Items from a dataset
· · · · · · ·
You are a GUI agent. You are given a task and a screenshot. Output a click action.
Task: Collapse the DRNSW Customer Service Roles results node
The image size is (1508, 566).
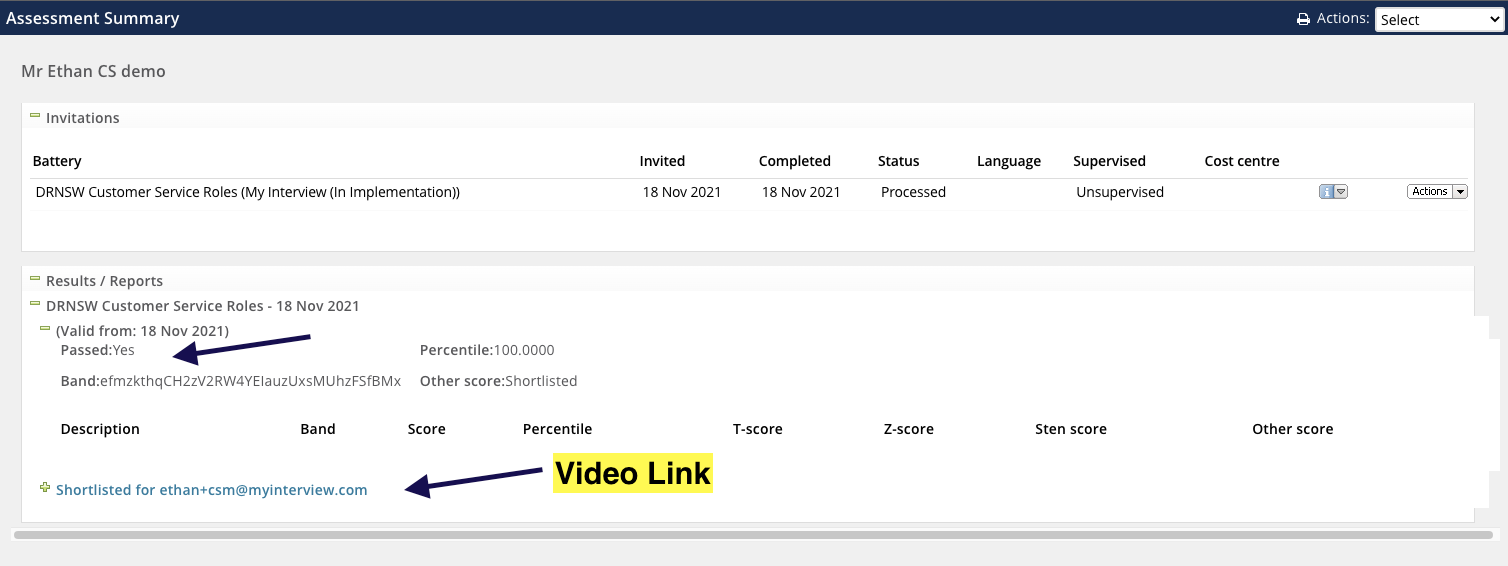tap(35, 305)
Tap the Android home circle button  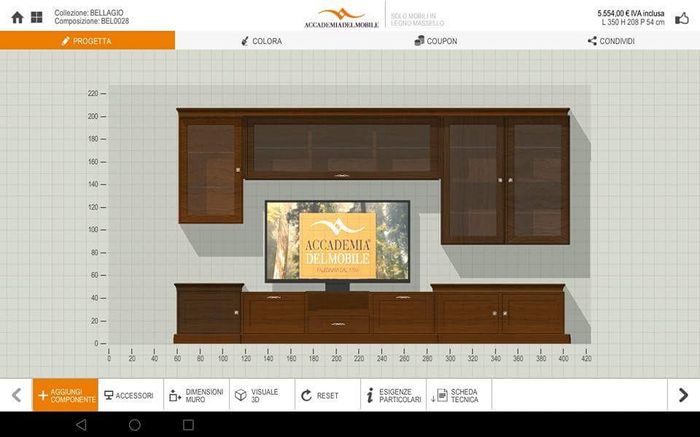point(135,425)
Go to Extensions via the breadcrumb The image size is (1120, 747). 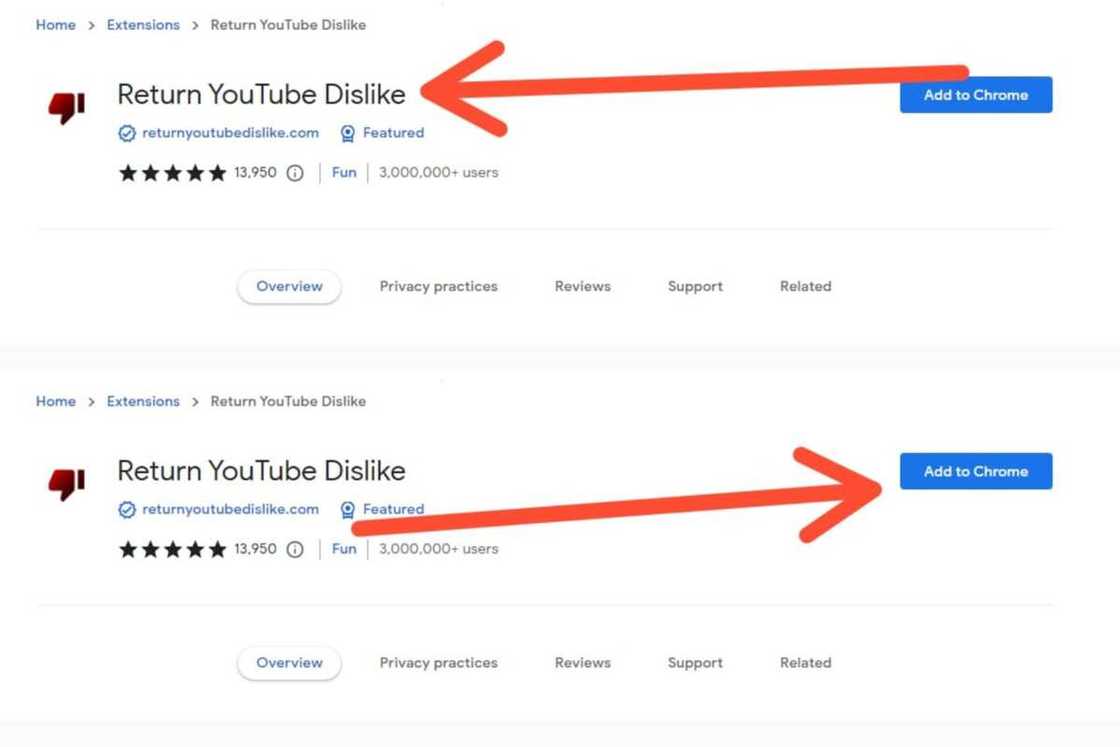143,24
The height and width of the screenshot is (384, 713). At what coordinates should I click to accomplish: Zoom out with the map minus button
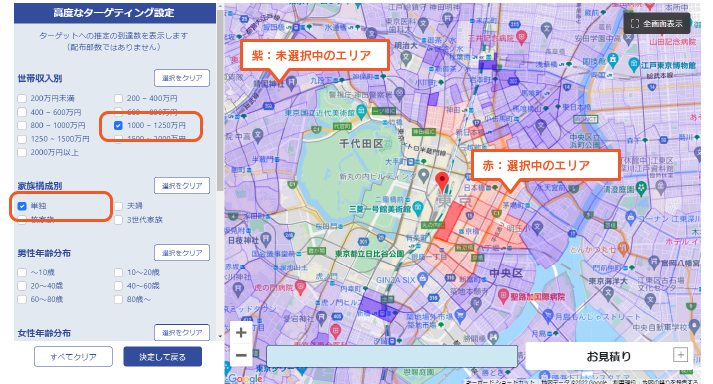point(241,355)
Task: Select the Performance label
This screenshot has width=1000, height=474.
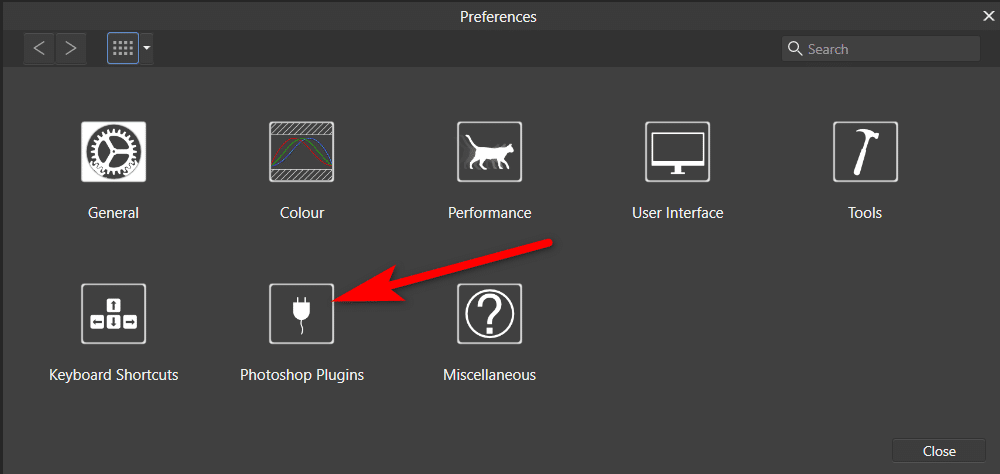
· · · · · · ·
Please output, exactly and with no pictures, only the lines from the one containing "The height and" through the final line of the records above.

The height and width of the screenshot is (384, 713). At what coordinates should I click to accomplish: Zoom out with the map minus button
point(241,355)
Task: Select the Performance label
This screenshot has width=1000, height=474.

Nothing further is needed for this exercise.